1. Introduction
With the convolution neural network, in recent years, the vision community has made great progress in many challenge problems, such as object detection [
1], semantic segmentation [
2], object classifiaction [
3] and so on. At the same time, face verification methods based on deep convolutional neural networks (CNNs) have achieved high performance [
4,
5,
6,
7]. As it does not require too much user cooperation, compared to iris verification, fingerprint verification and other methods, face verification has a better user experience. Thus, face verification recently has attracted more and more concern. In general, using a convolution neural network to do face verification needs the following steps: a pair of face images is taken as input into the convolution neural network for feature extraction, and then the extracted two features are sent to the classifier to calculate the similarity, according to the relationship between similarity and the threshold, judging whether it is the face of the same person. Face representation learning plays an important role in face recognition. Some researchers combine deep face representation and verification into one system, which is learning to map faces into similarity space directly [
4]. However, it is much harder to learn the mapping in terms of a lack of training data. In this paper, we use the deep CNN as a feature extractor and adopt an extra classifier to make face representation more discriminative as in [
5,
6,
7].
The common convolution neural network for object classification such as Alexnet [
3], VGG [
8], GoogleNet [
9], Residual net [
10], only use the softmax loss function for multi-class classification. During inference, the input is directly classified by the convolution neural network. However, different from object classification, face verification not only needs to have the ability to distinguish different identities, but also needs to make the distance of the same identity small enough. The network only trained by softmax loss function can not make intra-class closer. Siamese nets [
11] use a pair of images as input and directly output the similarity of the images. Though Siamese nets pay attention to the distance between two samples, the separation of the different classes is ignored. DeepID2 [
6] adds a verification loss to softmax loss function, which is called contrastive loss, and solves the problem of ignoring the separation of different classes. FaceNet [
4] uses triplet loss to obtain the same purpose. Triplet loss utilizes the distance relationship between anchor, positive, and negative, minimizes the distance between anchor and positive, and maximizes the distance between anchor and negative. Contrastive loss and triplet loss need to pair the training samples, and there are no reasonable ways to pair samples efficiently for now. Some work uses online search to get the hard examples to pair. This makes it necessary to perform a work of selecting training samples before each iteration thus increasing the training time. In this paper, we design two CNNs to extract face features that can have strong abilities of identification and verification. CNN1, which is only supervised by an identification signal, is designed for setting different identities apart. In addition, CNN2 is supervised by the combination of identification and semi-verification signals, which can make the distance of the same person small enough. Semi-verification is inspired by triplet loss in Facenet and verification signal in DeepID2, which represents the distance of pairs from the same identity. Different with the DeepID2 and Facenet, we do not need to select the training samples before each iteration, which avoids the extra time consumption. We have similar thoughts to center loss [
12], which is making intra-class samples as close as possible. Center loss calculates the distance between samples and their classes’ centers to minimize the intra-class variations. During backward propagation, center loss needs to update class centers, which means that the extra calculation or parameters, though not complex, are needed. Our method does not need any extra parameters and reduces the intra-class variations that softmax loss function can not solve.

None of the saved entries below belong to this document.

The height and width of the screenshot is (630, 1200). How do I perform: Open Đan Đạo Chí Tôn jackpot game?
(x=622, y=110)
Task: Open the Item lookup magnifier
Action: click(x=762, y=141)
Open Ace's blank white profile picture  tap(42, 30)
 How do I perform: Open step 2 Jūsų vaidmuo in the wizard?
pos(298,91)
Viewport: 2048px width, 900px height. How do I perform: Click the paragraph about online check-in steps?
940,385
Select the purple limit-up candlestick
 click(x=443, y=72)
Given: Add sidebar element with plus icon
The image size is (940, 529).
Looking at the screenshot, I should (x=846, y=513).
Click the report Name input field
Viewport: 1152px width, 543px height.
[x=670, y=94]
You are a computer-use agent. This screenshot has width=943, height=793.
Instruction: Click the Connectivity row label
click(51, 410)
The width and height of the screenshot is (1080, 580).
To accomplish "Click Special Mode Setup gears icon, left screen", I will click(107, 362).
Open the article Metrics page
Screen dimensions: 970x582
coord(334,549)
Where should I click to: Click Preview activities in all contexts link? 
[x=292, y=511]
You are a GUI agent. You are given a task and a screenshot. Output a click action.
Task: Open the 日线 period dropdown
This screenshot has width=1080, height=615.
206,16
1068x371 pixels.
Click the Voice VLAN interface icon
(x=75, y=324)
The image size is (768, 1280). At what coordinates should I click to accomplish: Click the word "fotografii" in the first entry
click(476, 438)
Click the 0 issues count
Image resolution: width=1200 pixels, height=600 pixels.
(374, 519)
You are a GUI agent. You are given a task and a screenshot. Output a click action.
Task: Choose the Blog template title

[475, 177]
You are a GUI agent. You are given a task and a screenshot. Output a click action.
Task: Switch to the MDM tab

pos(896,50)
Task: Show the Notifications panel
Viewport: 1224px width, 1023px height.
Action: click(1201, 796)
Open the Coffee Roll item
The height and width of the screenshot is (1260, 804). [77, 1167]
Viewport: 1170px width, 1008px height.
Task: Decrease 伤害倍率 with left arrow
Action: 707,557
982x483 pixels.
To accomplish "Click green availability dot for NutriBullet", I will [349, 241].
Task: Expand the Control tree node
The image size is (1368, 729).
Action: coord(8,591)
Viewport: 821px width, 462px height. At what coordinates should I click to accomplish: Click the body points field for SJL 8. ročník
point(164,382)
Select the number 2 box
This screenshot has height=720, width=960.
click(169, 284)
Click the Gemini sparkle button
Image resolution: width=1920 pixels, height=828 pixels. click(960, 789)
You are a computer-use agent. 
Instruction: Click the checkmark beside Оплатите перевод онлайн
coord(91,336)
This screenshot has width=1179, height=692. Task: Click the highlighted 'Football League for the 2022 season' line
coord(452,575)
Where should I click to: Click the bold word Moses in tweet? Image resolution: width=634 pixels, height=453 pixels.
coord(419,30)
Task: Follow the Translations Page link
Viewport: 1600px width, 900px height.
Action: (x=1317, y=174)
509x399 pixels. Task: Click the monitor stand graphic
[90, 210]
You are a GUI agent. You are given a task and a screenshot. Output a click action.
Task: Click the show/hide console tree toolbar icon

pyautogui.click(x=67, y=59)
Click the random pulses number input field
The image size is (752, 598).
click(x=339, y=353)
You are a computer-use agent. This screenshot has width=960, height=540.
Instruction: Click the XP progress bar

In face pre-processing, it is hard to do great normalization for faces with variation caused by poses. In [
13], Li proposes using the distance of landmarks instead of eye centers for face normalization, which is said to be relatively invariant to pose variations in yaw poses. In our system, we combine this method and use the eye centers method to do face normalization in a certain condition.
Inspired by [
9,
14], we add auxiliary classifiers to assist the training of CNN. In addition, these auxiliary classifiers provide multi-scale features for recognition. Thus, a stronger feature can be obtained by concatenating these multi-scale features. Recently, most face verification methods catenate face representations of multi-resolutions and multi-regions based on deep CNNs to construct a feature with high dimension [
6,
7]. This will conduct high computation and a large burden of storage. In our work, we combine the face representations of two networks and obtain a compact feature as the final face representation. For each network, only one resolution and one region of a face are used. Due to the final feature combining the multi-scale features coming from two CNNs trained by different signals, we called it multi-task and multi-scale features fusion.
The overall framework of our face verification method is illustrated in
Figure 1. In addition, our effective face representation joint Joint Bayesian classifier achieves high performance (99.71%) on the LFW dataset with a small training database.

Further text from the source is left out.